DOCUMENT TEXT ->
****************************************

Learning Closed-form Equations for Subgrid-scale Closures from High-fidelity Data: Promises and Challenges
Karan Jakhar, Yifei Guan, Rambod Mojgani, Ashesh Chattopadhyay, Pedram Hassanzadeh
TL;DR
This work shows that equation-discovery on high-fidelity 2D-FHIT and RBC data yields subgrid-scale closures whose form matches the nonlinear-gradient model (NGM) across common filters. The learned closures exhibit high a priori correlations but fail to deliver stable a posteriori LES, with 2D-FHIT showing zero inter-scale kinetic-energy transfer under NGM and RBC revealing incomplete backscatter of potential energy. The results reveal that the leading Taylor-series term dominates the learned closures and that the coefficients depend on the filter type/size rather than the flow, prompting calls for physics-informed loss functions and libraries. The study highlights the need to incorporate inter-scale energy transfer constraints and memory effects to obtain accurate, stable closures in multi-scale Earth-system simulations, and it provides a framework to refine equation-discovery approaches for SGS modeling.

****************************************

TO DO ->
[a] In the summary of the subgrid-scale closure study, condense the paragraph beginning "This work shows that equation-discovery" into a short bulleted list that keeps its main findings.
[b] According to the summary of the subgrid-scale closure study, what do the coefficients of the learned closures depend on?

****************************************

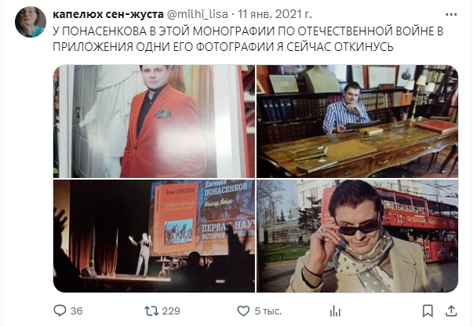This screenshot has width=473, height=327.
Task: Click the reply count 36
Action: (77, 311)
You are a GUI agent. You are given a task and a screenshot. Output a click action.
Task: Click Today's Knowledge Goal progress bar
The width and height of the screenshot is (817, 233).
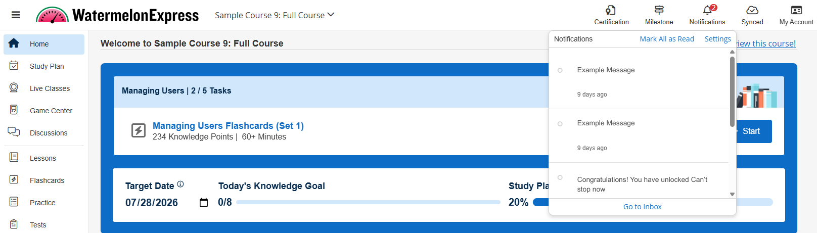tap(368, 202)
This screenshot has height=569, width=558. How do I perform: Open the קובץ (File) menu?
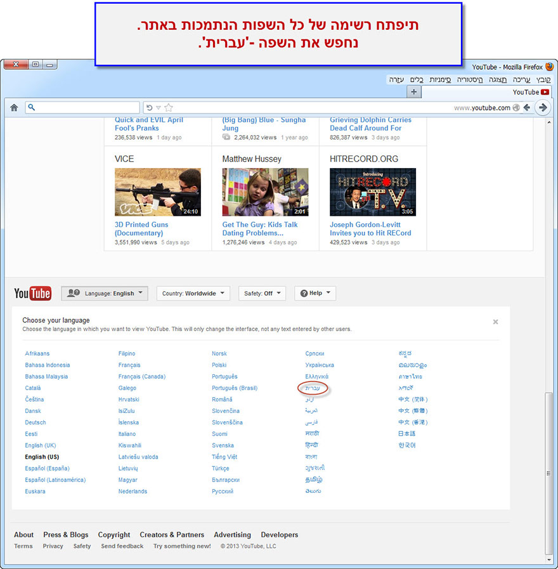click(544, 79)
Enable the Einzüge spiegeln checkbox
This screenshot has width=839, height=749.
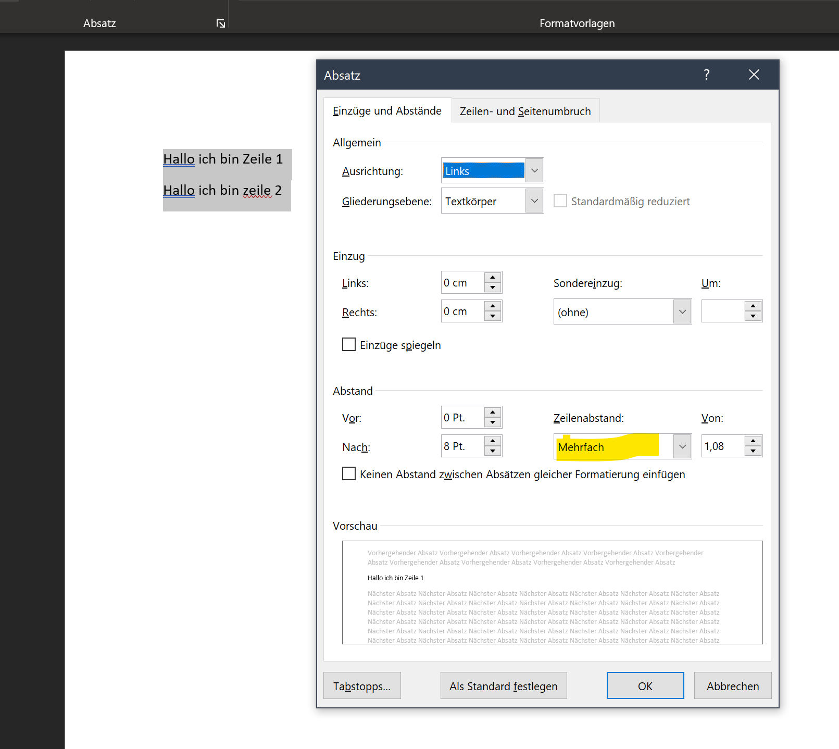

****************************************

OUTPUTS BY TASK ->
[a]
- Equation discovery on high-fidelity 2D-FHIT and RBC data produces subgrid-scale closures that match the form of the nonlinear-gradient model (NGM) across common filters.
- The learned closures show high a priori correlations but do not give stable a posteriori LES.
- Under NGM, 2D-FHIT shows zero inter-scale kinetic-energy transfer. RBC shows incomplete backscatter of potential energy.
- The leading Taylor-series term dominates the learned closures.
- The coefficients depend on filter type/size rather than on the flow.
- The results call for physics-informed loss functions and libraries.
- Accurate, stable closures for multi-scale Earth-system simulations require inter-scale energy transfer constraints and memory effects.
- The study provides a framework for refining equation-discovery approaches to SGS modeling.

[b] They depend on the filter type/size rather than the flow.